You may have a habit of analyzing what others say to several levels. Here’s an example:

You and Joe are members of a club. The club has a billiards table. The President of the Club is very restrictive about your use of the table, but allows Joe to use it whenever and as often as he likes.

Whenever Joe and you meet, Joe says, “I had such a great time playing billiards at the Club for several hours this week.”
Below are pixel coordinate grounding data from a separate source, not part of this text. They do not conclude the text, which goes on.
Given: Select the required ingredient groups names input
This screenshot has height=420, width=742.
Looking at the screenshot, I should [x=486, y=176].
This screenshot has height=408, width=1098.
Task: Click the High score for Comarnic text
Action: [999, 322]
You think, “Joe is saying this just to make me feel bad. He always has to have one up on me. He’s doing this just because when we were in high school I always got higher marks than him in physics… “

And every time this happens:

  • You feel discriminated against because the President gives you lesser rights, and this makes you angry
  • You feel helpless, because there happens to be no way you can make the President like you as much as Joe, and therefore no way you can counter what Joe is doing
  • You are depressed because of the two above reactions, and are likely unable to concentrate for a portion of the day and maybe on a recurring basis during the near future
  • Your relationship with Joe takes a beating.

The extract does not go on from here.